## Data for this exercise
━━━━━━

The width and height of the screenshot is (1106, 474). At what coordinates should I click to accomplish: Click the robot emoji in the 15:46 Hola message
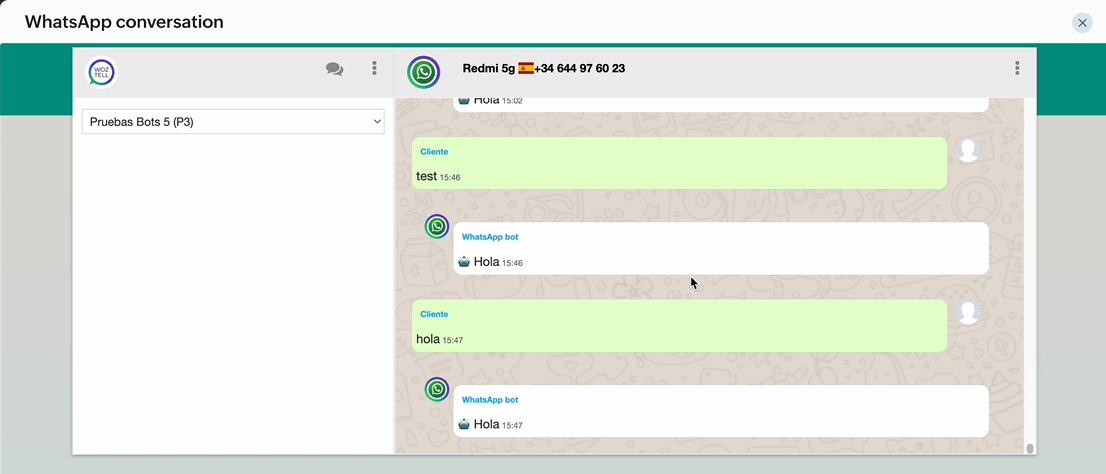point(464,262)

━━━━━━

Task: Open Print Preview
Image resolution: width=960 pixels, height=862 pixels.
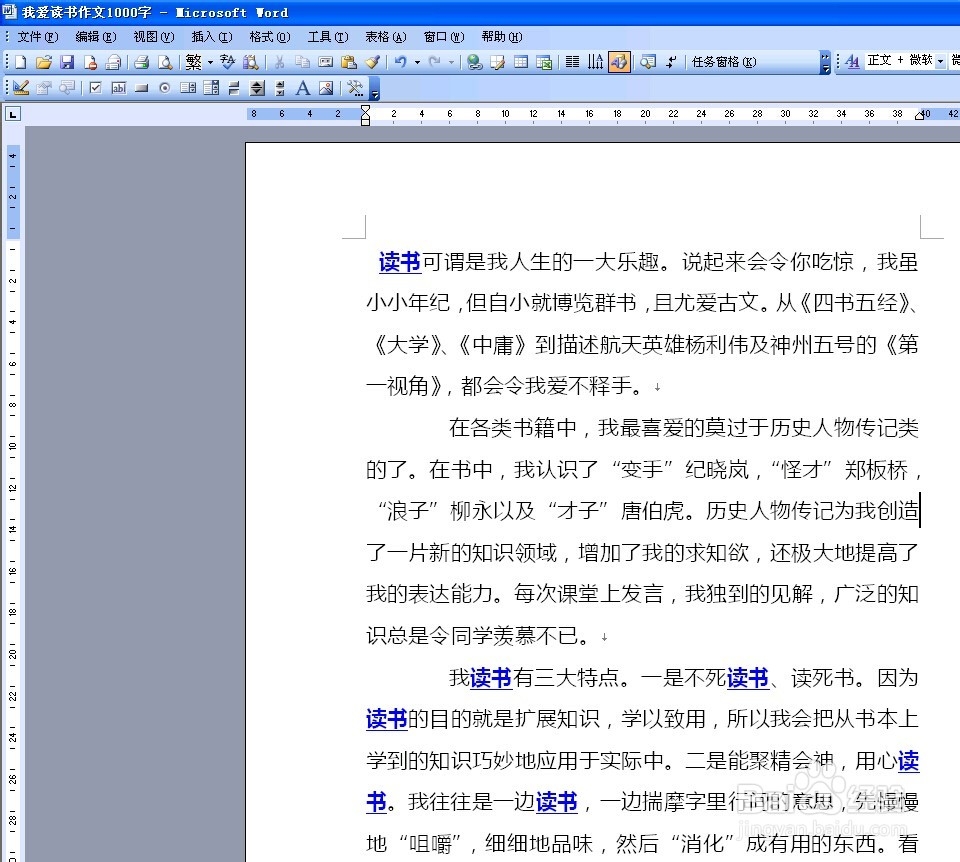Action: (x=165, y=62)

━━━━━━

## Requirements
Please set out the lines above as a Markdown table with the columns "No." and "Line", starting with the line that contains "The width and" and going on through the line that contains "point(464,262)". Leave out blank lines and the pictures.

## Result of the task
| No. | Line |
|---|---|
| 1 | The width and height of the screenshot is (1106, 474). At what coordinates should I click to accomplish: Click the robot emoji in the 15:46 Hola message |
| 2 | point(464,262) |